PROBLEMA ENUNCIATO: Ricopia senza modifiche tutto il materiale qui sotto, dalla riga che contiene "Open the Effects" giù fino alla riga che contiene "Action: point(763,1453)", entrambe comprese.

MATERIALE FORNITO:
━━━━━━━━━━━━━━━━
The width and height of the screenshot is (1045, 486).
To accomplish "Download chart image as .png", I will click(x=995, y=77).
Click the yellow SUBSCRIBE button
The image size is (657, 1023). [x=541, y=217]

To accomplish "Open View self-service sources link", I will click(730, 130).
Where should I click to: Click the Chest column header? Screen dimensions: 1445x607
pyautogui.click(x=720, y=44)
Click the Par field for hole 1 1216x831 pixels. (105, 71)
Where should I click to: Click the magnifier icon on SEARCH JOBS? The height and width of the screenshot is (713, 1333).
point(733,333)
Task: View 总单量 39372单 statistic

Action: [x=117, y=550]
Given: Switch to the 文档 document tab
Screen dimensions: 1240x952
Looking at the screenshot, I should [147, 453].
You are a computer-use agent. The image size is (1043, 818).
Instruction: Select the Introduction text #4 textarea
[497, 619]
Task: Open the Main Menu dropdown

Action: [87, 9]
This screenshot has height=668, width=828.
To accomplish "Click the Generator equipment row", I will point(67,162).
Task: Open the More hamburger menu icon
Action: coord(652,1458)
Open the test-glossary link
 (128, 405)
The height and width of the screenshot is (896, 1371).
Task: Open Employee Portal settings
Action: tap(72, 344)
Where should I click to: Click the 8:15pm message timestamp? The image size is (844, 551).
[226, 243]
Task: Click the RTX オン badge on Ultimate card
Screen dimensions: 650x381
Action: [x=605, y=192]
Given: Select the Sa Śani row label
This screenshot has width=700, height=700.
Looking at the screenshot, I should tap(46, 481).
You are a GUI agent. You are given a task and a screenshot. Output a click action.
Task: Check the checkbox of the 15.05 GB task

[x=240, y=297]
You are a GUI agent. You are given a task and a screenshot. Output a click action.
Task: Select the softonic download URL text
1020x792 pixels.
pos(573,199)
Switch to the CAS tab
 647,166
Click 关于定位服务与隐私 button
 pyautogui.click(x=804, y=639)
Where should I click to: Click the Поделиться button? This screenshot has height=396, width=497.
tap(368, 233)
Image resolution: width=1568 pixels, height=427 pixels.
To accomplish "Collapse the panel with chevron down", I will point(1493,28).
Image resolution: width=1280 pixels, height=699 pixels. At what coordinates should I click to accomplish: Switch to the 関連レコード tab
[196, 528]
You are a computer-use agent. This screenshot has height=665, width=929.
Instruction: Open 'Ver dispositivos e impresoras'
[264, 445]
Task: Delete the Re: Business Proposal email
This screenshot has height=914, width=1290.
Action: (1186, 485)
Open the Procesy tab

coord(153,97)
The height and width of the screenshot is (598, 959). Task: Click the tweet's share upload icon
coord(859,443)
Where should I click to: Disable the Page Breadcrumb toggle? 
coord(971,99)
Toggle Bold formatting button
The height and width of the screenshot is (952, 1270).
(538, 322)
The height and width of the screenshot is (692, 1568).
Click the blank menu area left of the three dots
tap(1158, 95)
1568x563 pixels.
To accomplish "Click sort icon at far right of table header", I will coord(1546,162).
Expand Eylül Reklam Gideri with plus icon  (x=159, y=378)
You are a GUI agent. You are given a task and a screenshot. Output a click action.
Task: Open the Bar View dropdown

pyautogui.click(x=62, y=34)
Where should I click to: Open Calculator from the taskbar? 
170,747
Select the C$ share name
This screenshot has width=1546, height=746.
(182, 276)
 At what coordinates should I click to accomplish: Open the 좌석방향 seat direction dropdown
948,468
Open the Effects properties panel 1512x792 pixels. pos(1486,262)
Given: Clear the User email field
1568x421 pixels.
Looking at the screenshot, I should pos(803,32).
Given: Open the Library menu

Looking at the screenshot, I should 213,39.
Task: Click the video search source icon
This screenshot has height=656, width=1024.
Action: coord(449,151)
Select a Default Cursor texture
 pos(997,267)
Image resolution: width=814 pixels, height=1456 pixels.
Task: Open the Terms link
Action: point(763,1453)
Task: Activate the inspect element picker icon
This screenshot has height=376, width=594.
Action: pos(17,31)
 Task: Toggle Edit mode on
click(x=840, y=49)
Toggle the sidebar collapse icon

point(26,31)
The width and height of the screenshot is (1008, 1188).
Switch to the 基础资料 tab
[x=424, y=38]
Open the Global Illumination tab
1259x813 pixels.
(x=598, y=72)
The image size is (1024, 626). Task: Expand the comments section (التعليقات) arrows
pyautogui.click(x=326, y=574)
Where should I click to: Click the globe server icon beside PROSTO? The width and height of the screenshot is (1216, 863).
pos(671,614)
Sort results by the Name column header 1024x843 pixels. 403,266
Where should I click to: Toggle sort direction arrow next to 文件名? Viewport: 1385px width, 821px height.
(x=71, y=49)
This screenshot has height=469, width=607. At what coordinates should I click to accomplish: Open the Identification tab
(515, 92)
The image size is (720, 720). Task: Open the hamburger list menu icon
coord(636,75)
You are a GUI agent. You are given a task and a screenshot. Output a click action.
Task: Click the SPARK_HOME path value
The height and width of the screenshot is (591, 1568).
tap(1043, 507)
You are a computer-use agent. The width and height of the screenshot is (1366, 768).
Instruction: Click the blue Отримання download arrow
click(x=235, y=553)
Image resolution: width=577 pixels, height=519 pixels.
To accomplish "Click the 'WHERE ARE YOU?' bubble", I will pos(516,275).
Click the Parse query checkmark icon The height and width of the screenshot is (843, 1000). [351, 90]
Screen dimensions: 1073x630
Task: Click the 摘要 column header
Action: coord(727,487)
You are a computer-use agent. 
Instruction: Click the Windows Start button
━━━━━━━━━━━━━━━━
RISPOSTA CORRETTA:
Open the Effects properties panel 1512x792 pixels. pos(1486,262)
Given: Clear the User email field
1568x421 pixels.
Looking at the screenshot, I should pos(803,32).
Given: Open the Library menu

Looking at the screenshot, I should 213,39.
Task: Click the video search source icon
This screenshot has height=656, width=1024.
Action: coord(449,151)
Select a Default Cursor texture
 pos(997,267)
Image resolution: width=814 pixels, height=1456 pixels.
Task: Open the Terms link
Action: point(763,1453)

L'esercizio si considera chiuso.